Оценить:
 Рейтинг: 4.5

История моего современника

<< 1 ... 40 41 42 43 44 45 46 47 48 ... 59 >>
На страницу:
44 из 59
Настройки чтения
Размер шрифта
Высота строк
Поля

– Что, батенька? Тоже срезались?

– Срезали, п – подлецы, – сказал Конахевич с натиском. – Но я отомщу… Отомщу ужасно.

Кордецкий насмешливо посмотрел на меня и оказал:

– Ну, Конахевич. Я – фразер, а вы вдесятеро.

– Фразер? Что такое фразер? – спросил Конахевич быстро. Кордецкий усмехнулся и пожал плечами… Он гордился словом, которого Конахевич даже не понимает…

– Я имею перед вами то преимущество, – сказал он, и опять скорбный нимб лег на его челе, – что, по крайней мере, сознаю, что я такое…

У молодости есть особое, почти прирожденное чувство отталкивания от избитых дорог и застывающих форм. На пороге жизни молодость как будто упирается, колеблясь ступить на проторенные тропинки, как бы жалея расстаться с неосуществленными возможностям». Литература часто раздувает эту искру, как ветер раздувает тлеющий костер. И целые поколения переживают лихорадку отрицания действительной жизни, которая грозит затянуть их и обезличить.

Конахевич читал Словацкого. Кордецкий знал наизусть «Героя нашего времени» и имел некоторое понятие о «Дон – Жуане»[162 - «Дон-Жуан» – роман в стихах Байрона.]. Оба были романтики. Пусть преступник, но не обыкновенный обыватель. Байроновский Лара тоже преступник. Пусть фразер. Рудин тоже фразер. Это не мешает стоять на некоторой высоте над средой, которая даже не знает, кто такой Лара и что значит фразер.

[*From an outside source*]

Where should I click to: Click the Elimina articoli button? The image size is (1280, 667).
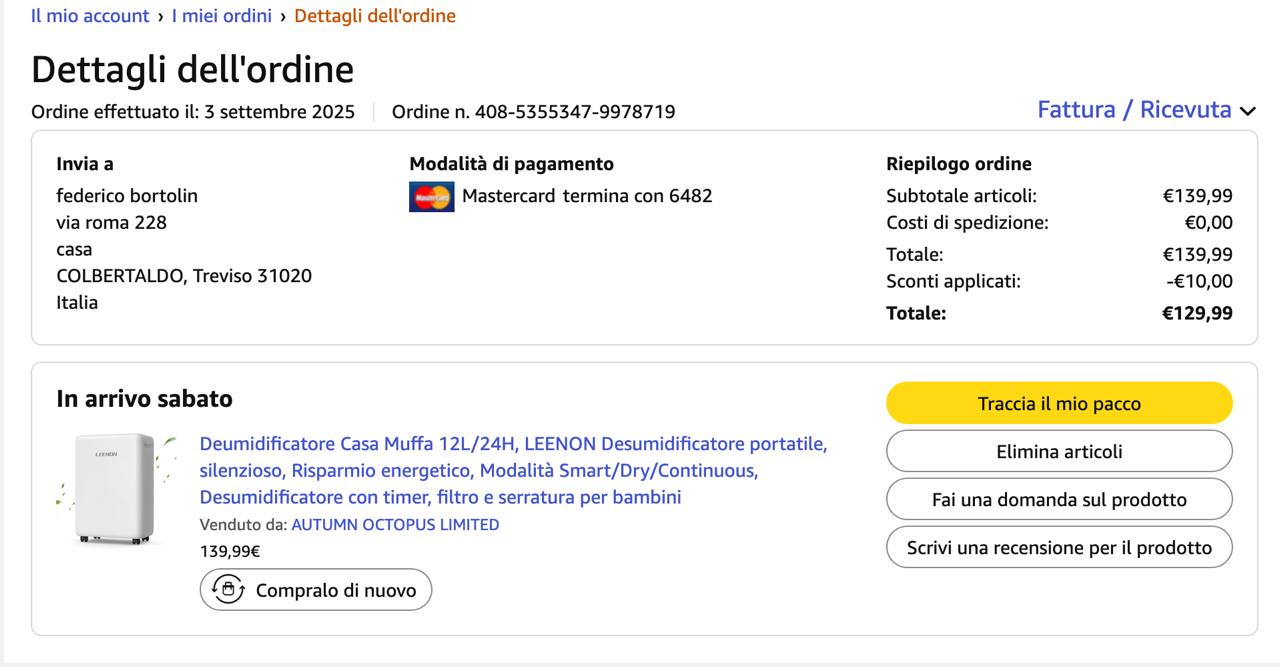point(1059,452)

Но в сущности и романтизм, и печоринство уже выдохлись в тогдашней молодежи. Ее воображением завладевали образы, выдвигаемые тогдашней «новой» литературой, стремившейся по – своему ответить на действительные вопросы жизни.

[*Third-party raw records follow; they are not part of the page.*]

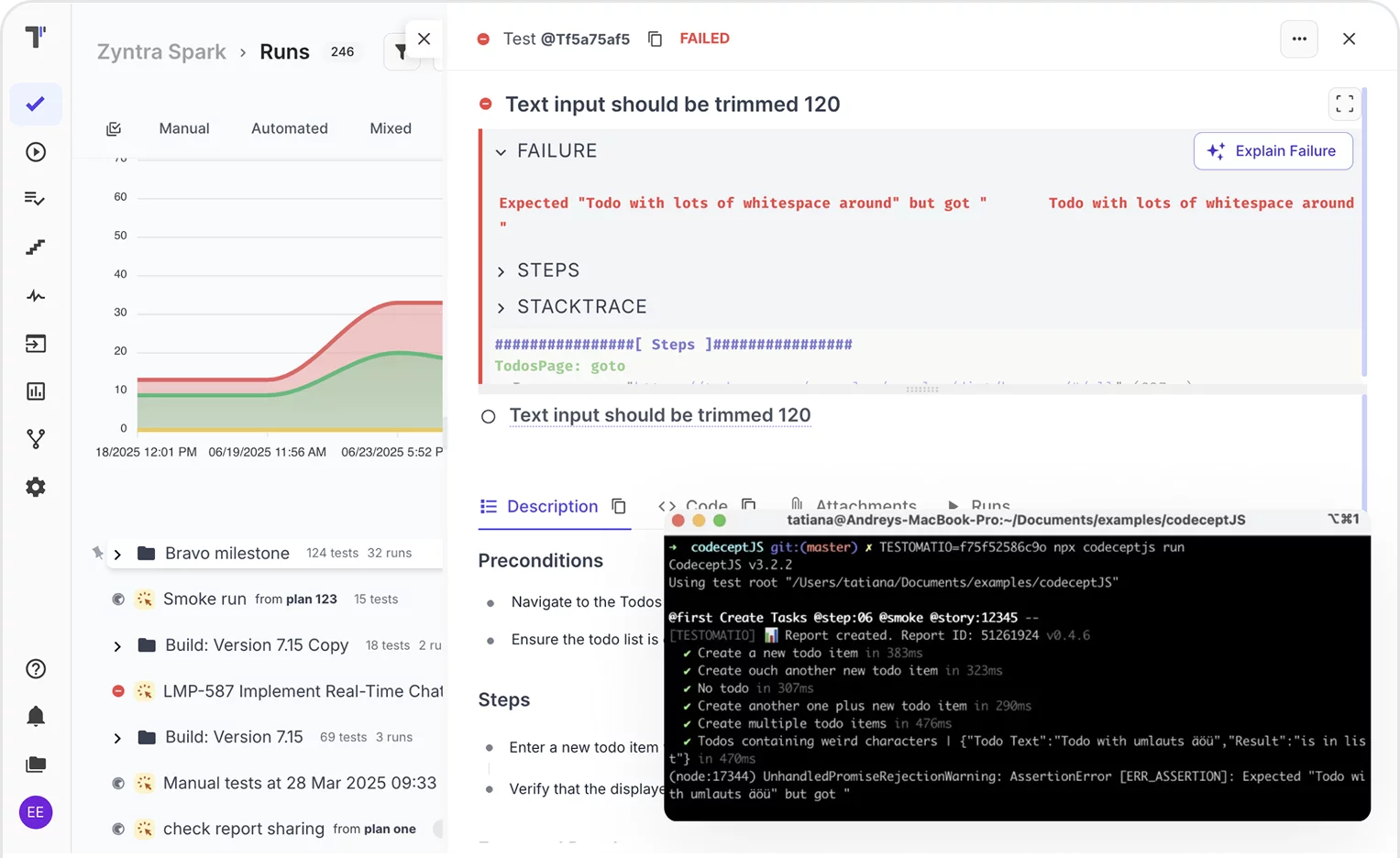Select radio circle beside Text input test
1400x858 pixels.
[489, 416]
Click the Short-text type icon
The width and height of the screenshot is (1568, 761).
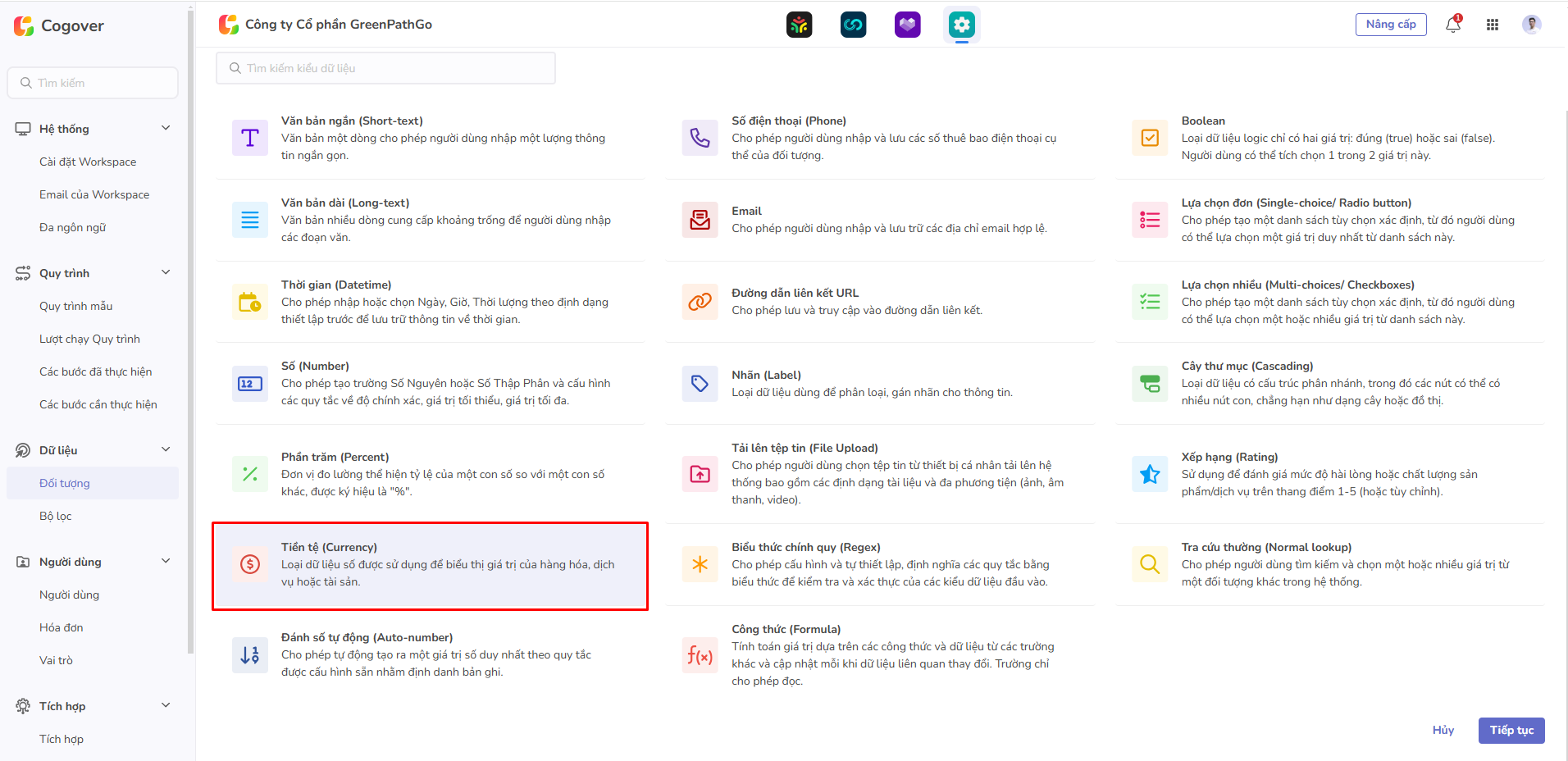250,138
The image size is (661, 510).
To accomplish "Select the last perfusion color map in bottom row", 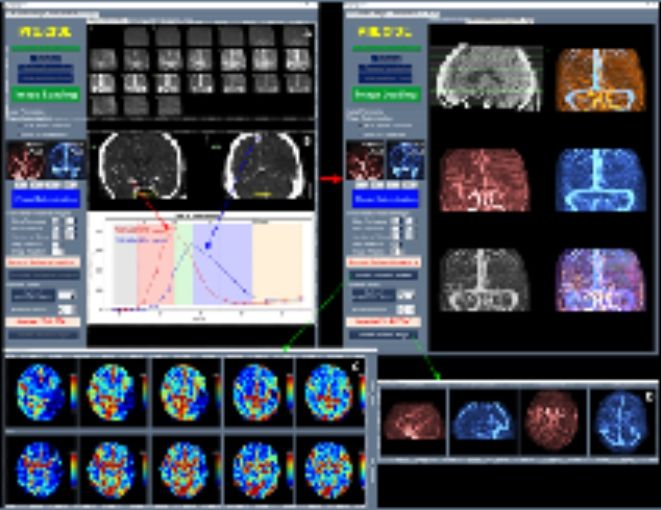I will (x=327, y=468).
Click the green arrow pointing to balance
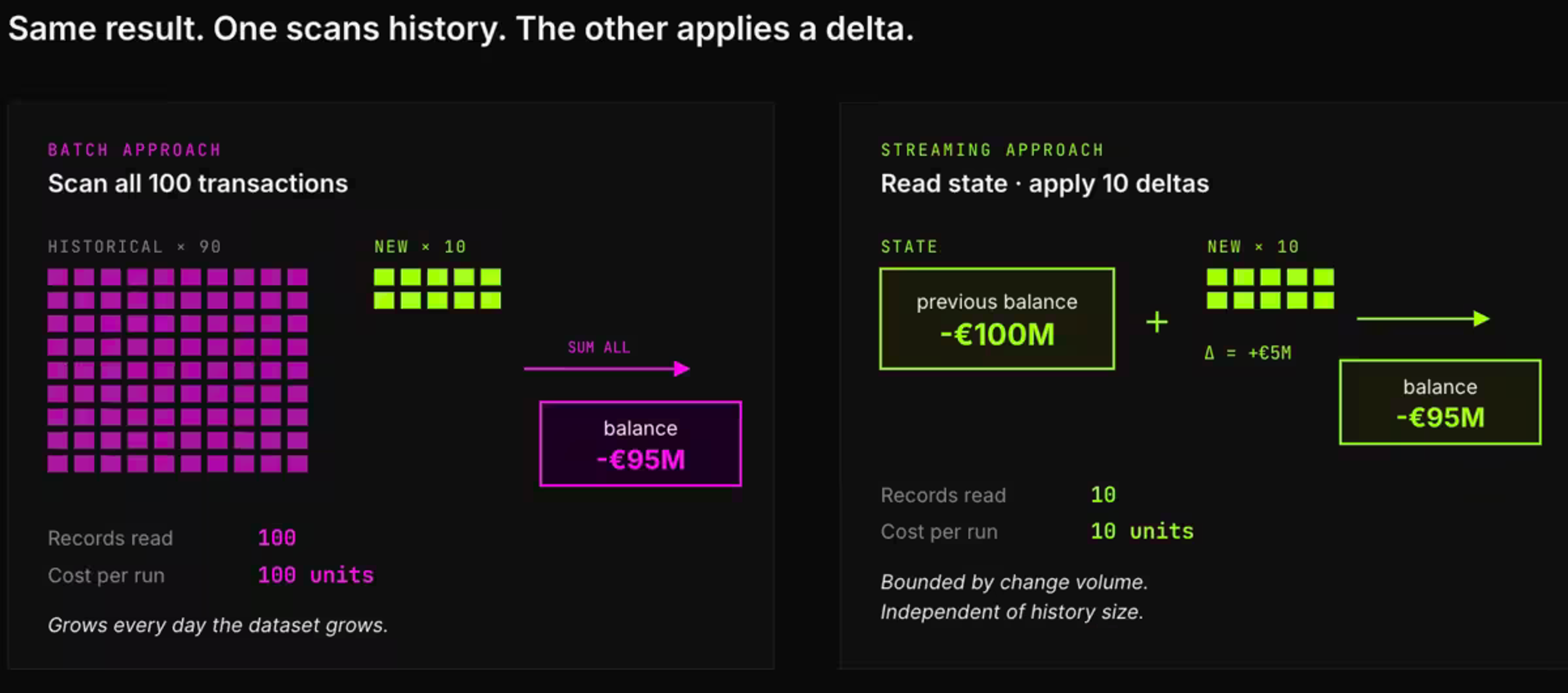 tap(1423, 318)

У обществ бывают свои настроения и предчувствия. Такое настроение, смутное, но широко охватывающее всех, и дает то, что принято называть «духом времени». В начале шестидесятых годов великая реформа всколыхнула всю жизнь, но волна обновления скоро начала отступать. То, что должно было пасть, не упало окончательно, что должно было возникнуть, не возникло вполне. Жизнь повисла на мертвой точке, и эта неопределенность кидала свою тень на общее настроение. Дорога, на которую страна так радостно выступала в начале десятилетия, упиралась в неопределенность. Невольно чувствовался впереди кризис, неизбежность потрясений и героических усилий.

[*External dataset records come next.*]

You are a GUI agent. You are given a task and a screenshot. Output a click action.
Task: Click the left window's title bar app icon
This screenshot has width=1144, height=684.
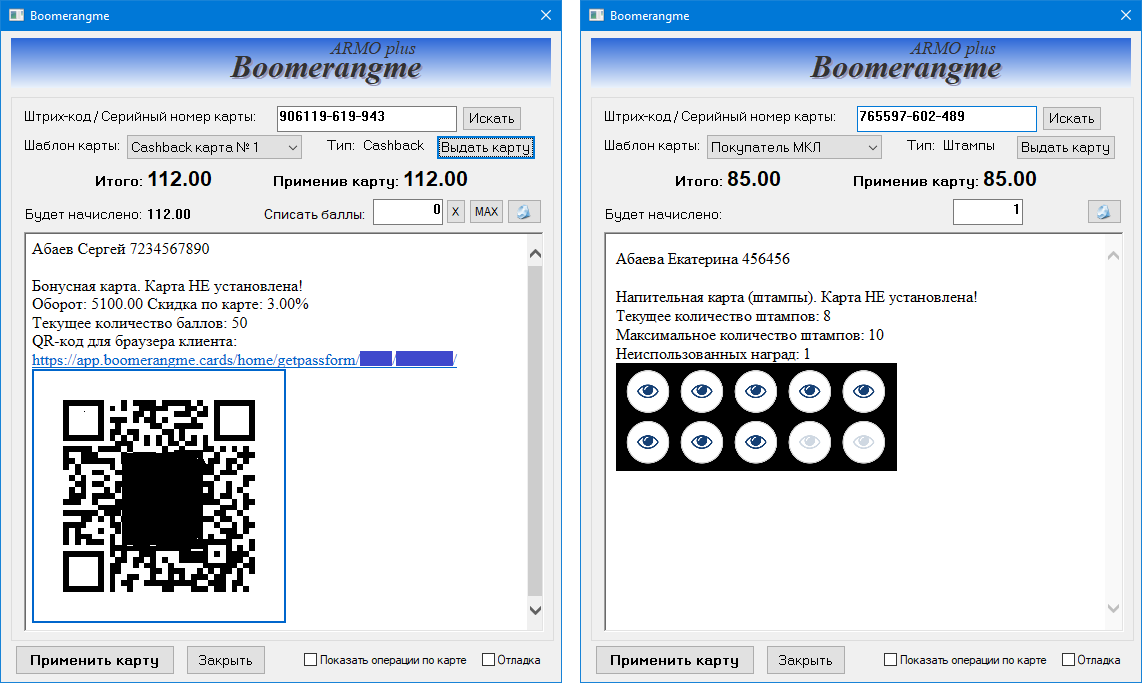click(x=16, y=16)
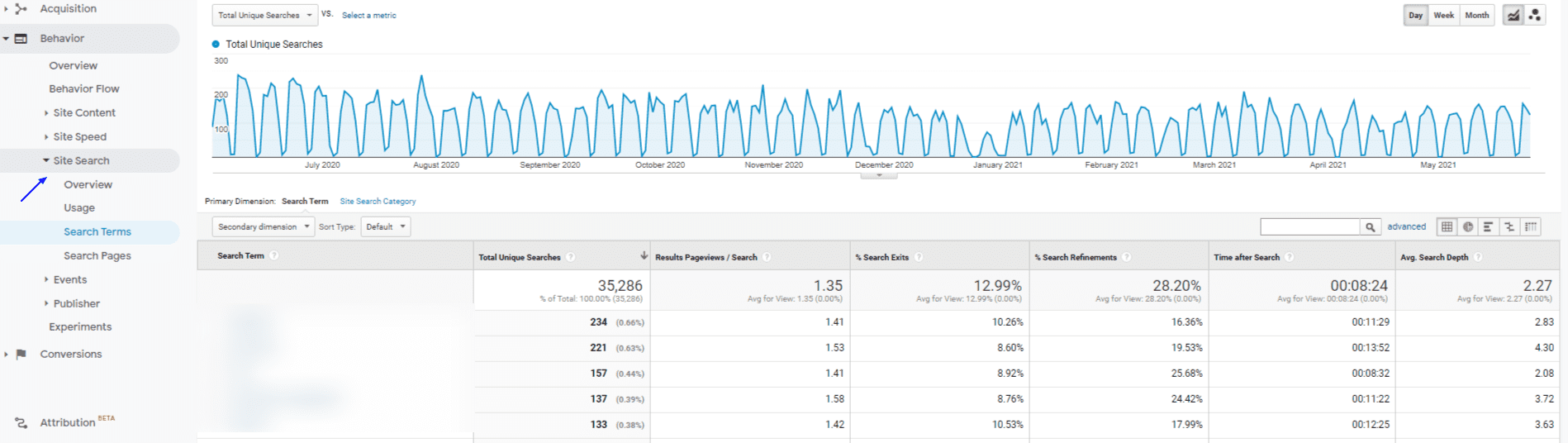Open the Sort Type Default dropdown

pyautogui.click(x=386, y=226)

В наличности не было сил для разрешения кризиса. Оставалась надежда на будущее, на что-то новое, что придет с этим будущим, и прежде всего на «нового человека», которого должны выдвинуть молодые поколения.

Молодежь стала предметом особого внимания и надежд, и вот что покрывало таким свежим, блестящим лаком недавних юнкеров, гимназистов и студентов. Поручик в свеженьком мундире казался много интереснее полковника или генерала, а студент юридического факультета интереснее готового прокурора. Те – люди, уже захваченные колесами старого механизма, а из этих могут еще выйти Гоши[163 - Гош Лазар (1768–1797) – французский полководец эпохи буржуазной революции 1789–1794 годов во Франции.] или Дантоны[164 - Дантон Жорж (1759–1794) – знаменитый деятель французской революции, адвокат по профессии.]. В туманах близкого, как казалось, будущего начинали роиться образы «нового человека», «передового человека», «героя».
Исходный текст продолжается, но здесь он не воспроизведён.